Rack the Demon King had been raising an army, trying to fight back against our campaign of genocide. Five of them had gathered in Fort Bruce, and the death toll was catastrophic—the news still talked about it, over a year later, though of course they skipped or ignored the supernatural connection. “One of history’s most devastating terrorist attacks on American soil.” What if Rain was raising her own army? What if Lewisville was hiding a whole host of Withered, ready to pour out vengeance on the frail little humans who had dared to fight back?

“Damn this all to hell,” I said.

“Now you’re doing it, too,” said Jasmyn. “I’m so done with you both.”

“What?” I looked up to see Jasmyn fuming and Harold shaking his head. “What did I do?”

“You agreed with me,” said Harold. “Jazz hates it when I’m right.”

“I hate it when you think you’re right,” said Jasmyn. “Which is a statistically unlikely amount of the time. You don’t know who did this, or if anyone did it at all. You can’t pass judgment before you know the facts.”

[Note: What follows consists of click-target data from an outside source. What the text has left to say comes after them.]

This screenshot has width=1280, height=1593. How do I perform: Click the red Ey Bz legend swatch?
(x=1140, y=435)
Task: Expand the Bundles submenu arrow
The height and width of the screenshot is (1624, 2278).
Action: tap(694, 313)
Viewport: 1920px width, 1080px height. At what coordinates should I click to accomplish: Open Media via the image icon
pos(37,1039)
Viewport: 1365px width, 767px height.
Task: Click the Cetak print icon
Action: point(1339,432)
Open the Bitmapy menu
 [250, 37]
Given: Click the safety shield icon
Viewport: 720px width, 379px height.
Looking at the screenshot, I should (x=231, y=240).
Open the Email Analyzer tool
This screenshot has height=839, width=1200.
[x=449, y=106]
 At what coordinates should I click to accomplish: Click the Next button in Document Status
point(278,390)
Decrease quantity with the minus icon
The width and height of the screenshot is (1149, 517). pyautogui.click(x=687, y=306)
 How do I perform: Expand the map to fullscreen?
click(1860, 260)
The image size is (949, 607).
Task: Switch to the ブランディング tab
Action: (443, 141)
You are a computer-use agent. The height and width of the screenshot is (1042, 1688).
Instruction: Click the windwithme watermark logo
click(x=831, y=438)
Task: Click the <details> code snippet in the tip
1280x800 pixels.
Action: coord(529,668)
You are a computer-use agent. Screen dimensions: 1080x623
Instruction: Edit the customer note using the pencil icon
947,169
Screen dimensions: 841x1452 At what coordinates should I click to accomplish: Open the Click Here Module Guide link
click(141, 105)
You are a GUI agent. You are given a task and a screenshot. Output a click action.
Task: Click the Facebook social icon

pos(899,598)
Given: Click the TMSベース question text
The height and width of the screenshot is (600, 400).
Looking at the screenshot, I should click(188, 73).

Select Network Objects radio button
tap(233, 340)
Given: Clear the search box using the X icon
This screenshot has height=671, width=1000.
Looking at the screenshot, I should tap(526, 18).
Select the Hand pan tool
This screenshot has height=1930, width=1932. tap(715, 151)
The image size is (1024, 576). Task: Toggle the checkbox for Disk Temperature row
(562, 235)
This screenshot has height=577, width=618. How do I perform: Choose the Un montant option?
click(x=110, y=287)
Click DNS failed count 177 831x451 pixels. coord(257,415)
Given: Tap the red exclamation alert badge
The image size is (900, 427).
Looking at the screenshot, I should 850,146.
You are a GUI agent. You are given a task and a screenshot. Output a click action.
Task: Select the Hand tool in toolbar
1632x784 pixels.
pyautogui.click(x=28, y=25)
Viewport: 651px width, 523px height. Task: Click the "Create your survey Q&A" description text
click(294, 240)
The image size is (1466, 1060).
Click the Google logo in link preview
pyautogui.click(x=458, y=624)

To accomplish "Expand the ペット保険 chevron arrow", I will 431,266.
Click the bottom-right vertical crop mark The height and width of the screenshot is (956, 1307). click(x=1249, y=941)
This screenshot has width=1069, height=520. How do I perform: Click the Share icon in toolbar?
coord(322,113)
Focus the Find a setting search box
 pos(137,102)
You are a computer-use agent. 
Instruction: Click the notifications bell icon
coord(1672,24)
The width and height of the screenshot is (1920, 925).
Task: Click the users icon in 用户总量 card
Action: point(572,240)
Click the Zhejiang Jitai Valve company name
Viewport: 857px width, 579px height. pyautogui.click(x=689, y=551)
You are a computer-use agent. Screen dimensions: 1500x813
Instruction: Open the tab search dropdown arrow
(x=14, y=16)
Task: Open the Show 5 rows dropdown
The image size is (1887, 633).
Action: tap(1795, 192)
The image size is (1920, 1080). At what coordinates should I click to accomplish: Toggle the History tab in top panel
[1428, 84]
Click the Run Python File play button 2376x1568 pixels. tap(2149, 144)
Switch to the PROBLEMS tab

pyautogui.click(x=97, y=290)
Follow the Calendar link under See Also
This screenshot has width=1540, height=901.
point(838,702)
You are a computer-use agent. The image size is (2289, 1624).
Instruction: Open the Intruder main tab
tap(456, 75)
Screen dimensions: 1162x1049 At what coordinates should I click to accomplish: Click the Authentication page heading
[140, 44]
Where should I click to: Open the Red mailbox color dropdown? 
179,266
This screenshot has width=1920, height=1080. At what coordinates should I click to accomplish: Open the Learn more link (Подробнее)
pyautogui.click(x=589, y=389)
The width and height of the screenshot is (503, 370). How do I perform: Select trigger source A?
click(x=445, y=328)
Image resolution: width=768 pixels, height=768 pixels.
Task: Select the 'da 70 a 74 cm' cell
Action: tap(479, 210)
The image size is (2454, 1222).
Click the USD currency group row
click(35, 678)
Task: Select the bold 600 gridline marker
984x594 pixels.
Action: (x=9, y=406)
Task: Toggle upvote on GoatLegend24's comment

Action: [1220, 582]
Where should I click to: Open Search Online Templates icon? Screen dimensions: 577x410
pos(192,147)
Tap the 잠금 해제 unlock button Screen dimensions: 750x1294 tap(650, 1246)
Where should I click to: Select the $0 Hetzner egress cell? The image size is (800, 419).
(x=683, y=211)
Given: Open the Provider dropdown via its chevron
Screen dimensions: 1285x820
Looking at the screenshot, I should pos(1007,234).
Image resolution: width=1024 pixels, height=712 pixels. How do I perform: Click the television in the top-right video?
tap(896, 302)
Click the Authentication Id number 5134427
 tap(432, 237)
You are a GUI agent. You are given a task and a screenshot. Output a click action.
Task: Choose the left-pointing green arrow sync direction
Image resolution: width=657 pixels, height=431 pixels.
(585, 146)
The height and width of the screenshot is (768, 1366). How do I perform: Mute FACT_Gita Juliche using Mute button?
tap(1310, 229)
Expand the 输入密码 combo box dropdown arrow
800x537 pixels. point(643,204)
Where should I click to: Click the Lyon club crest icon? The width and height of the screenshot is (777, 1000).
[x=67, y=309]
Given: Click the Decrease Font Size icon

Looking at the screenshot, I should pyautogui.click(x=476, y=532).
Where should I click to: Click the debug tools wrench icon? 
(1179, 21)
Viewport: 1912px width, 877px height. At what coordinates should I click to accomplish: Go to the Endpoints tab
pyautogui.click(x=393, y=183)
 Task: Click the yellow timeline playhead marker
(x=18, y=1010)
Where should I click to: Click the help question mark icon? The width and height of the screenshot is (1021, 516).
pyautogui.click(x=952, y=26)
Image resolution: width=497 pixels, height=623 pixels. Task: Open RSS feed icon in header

“I think we know enough,” I said. “If this was deliberate”—and I knew that it must have been—“then whoever did it is evil. They need to be stopped.”

“Men,” said Jasmyn. “Stop thinking with your concealed carry permits. Not everyone is evil.”

“That doesn’t mean everyone’s good,” I said.

“Obviously not,” she said. “But it does mean that everyone’s worth saving.”

“That I’ll agree with,” I said, and looked back at the news article. Saving people was the whole reason I was here.

But it looked like I had to save them from a far bigger problem than I’d realized.